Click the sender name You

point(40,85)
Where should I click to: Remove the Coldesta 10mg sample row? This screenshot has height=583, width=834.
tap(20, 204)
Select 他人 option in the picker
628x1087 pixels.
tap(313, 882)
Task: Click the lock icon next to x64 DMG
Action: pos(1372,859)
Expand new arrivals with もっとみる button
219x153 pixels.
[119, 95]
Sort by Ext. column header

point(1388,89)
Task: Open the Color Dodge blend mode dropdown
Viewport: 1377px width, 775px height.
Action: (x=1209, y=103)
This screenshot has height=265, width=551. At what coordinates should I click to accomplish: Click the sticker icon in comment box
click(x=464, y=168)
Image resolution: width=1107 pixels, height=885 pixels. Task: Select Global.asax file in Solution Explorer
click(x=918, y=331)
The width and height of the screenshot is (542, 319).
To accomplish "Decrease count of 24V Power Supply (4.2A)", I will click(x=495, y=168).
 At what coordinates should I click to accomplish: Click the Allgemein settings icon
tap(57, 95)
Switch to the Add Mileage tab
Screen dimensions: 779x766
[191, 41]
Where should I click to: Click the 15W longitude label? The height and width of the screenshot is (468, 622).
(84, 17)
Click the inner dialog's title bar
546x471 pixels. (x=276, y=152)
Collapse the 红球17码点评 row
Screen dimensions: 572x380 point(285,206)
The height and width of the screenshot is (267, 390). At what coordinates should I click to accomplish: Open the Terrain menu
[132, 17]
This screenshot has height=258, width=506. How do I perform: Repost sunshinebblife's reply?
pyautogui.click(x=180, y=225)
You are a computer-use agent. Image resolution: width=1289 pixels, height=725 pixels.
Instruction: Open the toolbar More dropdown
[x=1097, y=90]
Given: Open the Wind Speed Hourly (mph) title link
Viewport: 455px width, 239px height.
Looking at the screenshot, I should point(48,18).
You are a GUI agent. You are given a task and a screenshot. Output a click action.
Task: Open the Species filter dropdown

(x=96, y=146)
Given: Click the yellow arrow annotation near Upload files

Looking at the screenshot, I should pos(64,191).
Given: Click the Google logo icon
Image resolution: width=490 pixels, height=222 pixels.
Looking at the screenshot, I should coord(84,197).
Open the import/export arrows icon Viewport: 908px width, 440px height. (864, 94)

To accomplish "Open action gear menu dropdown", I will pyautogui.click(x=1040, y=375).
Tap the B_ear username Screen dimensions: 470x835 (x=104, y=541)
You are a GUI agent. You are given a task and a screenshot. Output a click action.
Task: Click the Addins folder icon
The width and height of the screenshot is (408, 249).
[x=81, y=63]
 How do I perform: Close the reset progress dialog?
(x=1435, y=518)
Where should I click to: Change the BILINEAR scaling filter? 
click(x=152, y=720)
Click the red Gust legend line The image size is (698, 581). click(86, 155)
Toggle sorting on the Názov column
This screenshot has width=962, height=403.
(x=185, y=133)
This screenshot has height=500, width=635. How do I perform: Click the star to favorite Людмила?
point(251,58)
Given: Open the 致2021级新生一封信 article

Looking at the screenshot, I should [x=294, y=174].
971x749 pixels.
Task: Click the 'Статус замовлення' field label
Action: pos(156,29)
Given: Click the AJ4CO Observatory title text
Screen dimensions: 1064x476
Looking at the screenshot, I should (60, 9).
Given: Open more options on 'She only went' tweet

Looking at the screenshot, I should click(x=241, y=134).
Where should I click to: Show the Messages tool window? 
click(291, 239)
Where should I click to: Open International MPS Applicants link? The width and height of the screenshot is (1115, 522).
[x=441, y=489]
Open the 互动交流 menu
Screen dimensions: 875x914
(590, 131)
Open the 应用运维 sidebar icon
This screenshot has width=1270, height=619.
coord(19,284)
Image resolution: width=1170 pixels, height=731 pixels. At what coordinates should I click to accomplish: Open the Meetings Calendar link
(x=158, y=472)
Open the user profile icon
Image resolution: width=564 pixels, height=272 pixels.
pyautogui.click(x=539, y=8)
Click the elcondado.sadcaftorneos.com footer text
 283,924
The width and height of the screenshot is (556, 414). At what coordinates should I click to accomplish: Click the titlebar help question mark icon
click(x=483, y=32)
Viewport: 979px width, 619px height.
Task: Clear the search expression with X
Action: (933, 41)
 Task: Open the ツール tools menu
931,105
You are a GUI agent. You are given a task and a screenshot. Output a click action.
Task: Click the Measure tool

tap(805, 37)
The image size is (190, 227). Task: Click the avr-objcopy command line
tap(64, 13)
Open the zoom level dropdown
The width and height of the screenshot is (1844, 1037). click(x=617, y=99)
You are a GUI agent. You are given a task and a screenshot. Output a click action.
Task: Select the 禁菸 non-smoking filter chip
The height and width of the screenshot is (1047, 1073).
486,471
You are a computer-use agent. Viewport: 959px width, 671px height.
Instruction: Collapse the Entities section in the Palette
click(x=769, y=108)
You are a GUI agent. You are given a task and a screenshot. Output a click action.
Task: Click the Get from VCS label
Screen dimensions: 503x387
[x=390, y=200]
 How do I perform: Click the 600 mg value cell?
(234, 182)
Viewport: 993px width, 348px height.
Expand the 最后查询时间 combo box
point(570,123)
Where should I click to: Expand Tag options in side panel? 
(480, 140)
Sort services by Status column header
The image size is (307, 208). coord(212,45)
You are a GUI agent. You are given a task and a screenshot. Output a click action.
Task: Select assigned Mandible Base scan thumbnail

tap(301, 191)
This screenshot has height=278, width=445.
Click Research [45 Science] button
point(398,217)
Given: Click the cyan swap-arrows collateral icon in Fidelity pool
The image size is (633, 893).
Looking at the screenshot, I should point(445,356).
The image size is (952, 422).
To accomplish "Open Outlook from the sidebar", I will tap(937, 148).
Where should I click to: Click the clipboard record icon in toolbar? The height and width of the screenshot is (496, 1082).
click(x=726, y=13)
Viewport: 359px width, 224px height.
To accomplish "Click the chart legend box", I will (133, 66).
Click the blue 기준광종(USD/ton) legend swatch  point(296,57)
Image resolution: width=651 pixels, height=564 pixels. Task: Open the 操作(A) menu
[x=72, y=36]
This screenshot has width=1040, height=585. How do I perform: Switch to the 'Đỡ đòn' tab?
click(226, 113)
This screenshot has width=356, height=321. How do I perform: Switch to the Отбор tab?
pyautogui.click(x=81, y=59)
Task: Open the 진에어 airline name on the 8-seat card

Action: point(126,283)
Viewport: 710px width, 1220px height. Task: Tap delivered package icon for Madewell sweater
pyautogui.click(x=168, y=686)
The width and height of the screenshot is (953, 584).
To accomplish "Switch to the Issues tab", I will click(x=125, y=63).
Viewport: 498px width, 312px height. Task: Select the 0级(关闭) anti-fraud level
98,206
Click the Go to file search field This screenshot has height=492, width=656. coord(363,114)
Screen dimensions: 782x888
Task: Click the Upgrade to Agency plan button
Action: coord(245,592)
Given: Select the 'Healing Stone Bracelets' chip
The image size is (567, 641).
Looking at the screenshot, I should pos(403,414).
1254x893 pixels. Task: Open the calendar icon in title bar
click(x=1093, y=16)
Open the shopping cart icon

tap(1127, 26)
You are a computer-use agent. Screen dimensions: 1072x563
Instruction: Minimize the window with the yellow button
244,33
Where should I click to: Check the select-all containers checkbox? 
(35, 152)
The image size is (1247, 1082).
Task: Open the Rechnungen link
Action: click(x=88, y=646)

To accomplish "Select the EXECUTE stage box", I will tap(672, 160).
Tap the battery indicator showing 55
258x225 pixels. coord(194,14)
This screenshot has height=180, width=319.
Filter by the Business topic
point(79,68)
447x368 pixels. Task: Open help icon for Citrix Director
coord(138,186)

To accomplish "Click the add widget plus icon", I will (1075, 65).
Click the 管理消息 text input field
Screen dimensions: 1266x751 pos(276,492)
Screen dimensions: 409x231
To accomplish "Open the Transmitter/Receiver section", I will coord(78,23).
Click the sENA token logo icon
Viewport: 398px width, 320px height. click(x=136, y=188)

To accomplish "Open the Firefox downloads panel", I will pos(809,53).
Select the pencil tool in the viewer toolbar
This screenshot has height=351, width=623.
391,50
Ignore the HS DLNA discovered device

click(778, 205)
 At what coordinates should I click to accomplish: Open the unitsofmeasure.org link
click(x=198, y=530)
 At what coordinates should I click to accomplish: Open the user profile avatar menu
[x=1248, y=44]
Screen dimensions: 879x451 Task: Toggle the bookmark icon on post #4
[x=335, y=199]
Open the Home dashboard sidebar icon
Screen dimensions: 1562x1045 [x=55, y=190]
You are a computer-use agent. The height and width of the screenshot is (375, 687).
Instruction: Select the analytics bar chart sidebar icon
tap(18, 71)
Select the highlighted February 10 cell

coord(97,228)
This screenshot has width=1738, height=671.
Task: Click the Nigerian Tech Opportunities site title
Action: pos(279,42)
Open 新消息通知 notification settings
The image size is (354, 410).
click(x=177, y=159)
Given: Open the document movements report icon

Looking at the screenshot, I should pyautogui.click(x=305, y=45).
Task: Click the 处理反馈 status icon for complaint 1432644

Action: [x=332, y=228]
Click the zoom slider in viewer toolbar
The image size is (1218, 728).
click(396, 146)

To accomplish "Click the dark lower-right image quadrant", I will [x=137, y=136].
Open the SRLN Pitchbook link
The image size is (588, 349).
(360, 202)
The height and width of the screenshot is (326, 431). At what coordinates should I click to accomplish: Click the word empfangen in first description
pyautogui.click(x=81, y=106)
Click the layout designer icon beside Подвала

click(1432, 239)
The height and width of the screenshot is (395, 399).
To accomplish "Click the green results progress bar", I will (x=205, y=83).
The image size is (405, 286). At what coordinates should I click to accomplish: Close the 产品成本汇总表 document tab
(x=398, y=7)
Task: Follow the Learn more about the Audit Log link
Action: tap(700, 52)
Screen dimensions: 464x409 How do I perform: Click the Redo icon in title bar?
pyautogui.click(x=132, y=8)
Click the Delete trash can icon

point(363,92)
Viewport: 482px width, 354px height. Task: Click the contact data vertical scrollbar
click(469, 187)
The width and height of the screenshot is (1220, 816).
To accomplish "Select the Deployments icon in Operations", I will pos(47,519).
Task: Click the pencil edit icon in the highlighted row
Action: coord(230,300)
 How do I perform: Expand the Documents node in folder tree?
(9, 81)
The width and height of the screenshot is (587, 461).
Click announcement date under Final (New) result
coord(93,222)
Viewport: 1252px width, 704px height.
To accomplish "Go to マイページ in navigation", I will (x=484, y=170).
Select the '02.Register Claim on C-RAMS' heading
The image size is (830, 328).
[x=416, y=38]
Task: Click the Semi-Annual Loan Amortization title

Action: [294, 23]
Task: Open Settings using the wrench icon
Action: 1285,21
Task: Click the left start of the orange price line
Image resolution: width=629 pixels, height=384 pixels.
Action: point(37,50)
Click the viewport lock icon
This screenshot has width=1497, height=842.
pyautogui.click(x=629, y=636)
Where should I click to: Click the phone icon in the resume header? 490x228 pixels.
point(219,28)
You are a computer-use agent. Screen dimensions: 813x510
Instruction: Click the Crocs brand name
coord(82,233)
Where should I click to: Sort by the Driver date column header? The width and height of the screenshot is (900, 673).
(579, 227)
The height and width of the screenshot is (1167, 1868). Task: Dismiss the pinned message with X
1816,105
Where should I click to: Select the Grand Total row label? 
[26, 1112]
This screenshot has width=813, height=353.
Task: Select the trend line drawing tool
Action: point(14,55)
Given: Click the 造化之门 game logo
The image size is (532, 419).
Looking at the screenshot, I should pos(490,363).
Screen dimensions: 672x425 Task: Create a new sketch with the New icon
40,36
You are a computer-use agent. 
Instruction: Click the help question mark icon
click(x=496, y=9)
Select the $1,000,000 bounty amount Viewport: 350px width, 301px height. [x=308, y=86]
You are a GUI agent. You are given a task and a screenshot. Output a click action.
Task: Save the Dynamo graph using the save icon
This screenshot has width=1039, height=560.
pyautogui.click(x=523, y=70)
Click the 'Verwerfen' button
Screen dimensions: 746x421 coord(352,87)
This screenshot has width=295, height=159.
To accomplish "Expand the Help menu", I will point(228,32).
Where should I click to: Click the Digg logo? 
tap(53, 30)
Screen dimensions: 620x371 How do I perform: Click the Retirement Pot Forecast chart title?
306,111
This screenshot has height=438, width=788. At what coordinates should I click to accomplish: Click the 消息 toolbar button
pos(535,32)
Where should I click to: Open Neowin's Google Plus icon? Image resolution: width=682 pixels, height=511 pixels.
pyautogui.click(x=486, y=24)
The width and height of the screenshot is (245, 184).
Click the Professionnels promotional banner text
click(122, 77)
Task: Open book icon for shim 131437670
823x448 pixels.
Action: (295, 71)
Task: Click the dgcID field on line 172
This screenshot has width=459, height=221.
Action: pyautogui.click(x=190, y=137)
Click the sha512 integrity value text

══════════════════════════════

*Goal*: Rewrite the rows from the line with "Sort services by Status column header" to the line with "pyautogui.click(x=81, y=59)", substituting "Change" for each "Switch" and leaving everything else as it is.

*Task solution*:
Sort services by Status column header
The image size is (307, 208). coord(212,45)
You are a GUI agent. You are given a task and a screenshot. Output a click action.
Task: Select assigned Mandible Base scan thumbnail

tap(301, 191)
This screenshot has height=278, width=445.
Click Research [45 Science] button
point(398,217)
Given: Click the cyan swap-arrows collateral icon in Fidelity pool
The image size is (633, 893).
Looking at the screenshot, I should point(445,356).
The image size is (952, 422).
To accomplish "Open Outlook from the sidebar", I will tap(937, 148).
Where should I click to: Click the clipboard record icon in toolbar? The height and width of the screenshot is (496, 1082).
click(x=726, y=13)
Viewport: 359px width, 224px height.
To accomplish "Click the chart legend box", I will (133, 66).
Click the blue 기준광종(USD/ton) legend swatch  point(296,57)
Image resolution: width=651 pixels, height=564 pixels. Task: Open the 操作(A) menu
[x=72, y=36]
This screenshot has width=1040, height=585. How do I perform: Change to the 'Đỡ đòn' tab?
click(226, 113)
This screenshot has width=356, height=321. How do I perform: Change to the Отбор tab?
pyautogui.click(x=81, y=59)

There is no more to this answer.